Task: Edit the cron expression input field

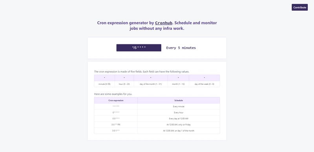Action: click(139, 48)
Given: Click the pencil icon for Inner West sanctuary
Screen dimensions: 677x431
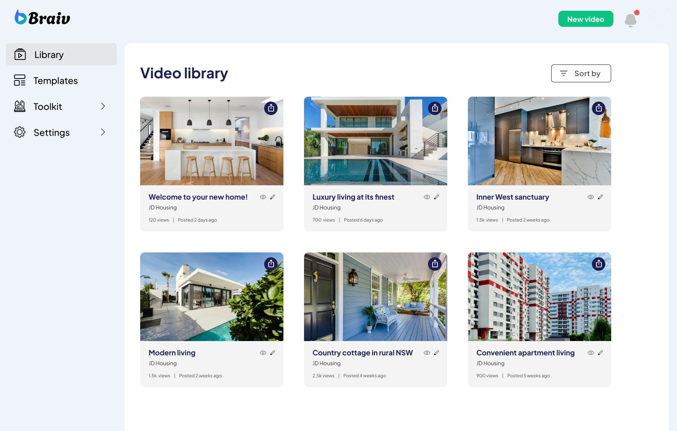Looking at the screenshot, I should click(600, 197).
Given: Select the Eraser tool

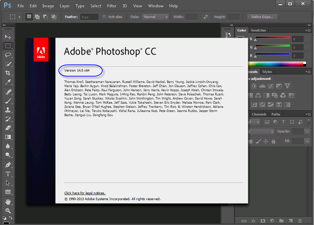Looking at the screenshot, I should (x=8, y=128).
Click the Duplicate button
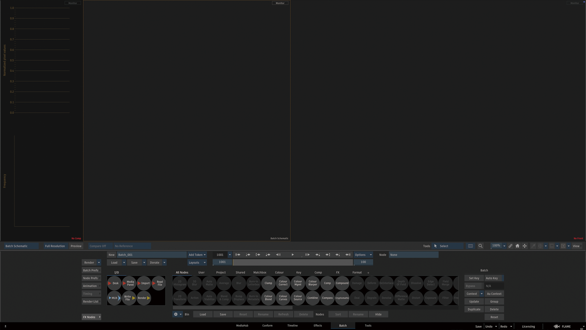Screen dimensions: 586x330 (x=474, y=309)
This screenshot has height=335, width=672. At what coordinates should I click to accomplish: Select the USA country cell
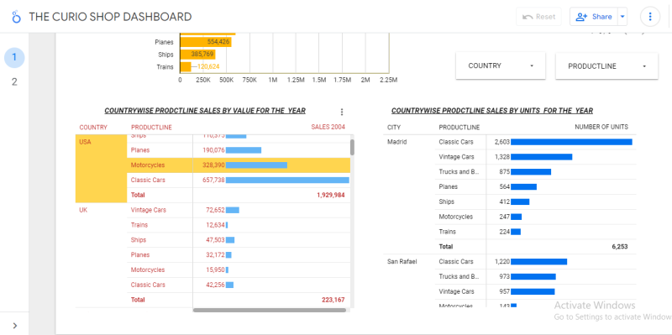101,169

DESCRIPTION OF THE TASK ::
Output each line above exactly. Skip the images.

RESPONSE BELOW ::
Task: Edit the cron expression input field

Action: click(139, 48)
Given: Click the pencil icon for Inner West sanctuary
Screen dimensions: 677x431
Looking at the screenshot, I should click(600, 197).
Given: Select the Eraser tool

Looking at the screenshot, I should (x=8, y=128).
Click the Duplicate button
Screen dimensions: 586x330 (x=474, y=309)
This screenshot has height=335, width=672. At what coordinates should I click to accomplish: Select the USA country cell
101,169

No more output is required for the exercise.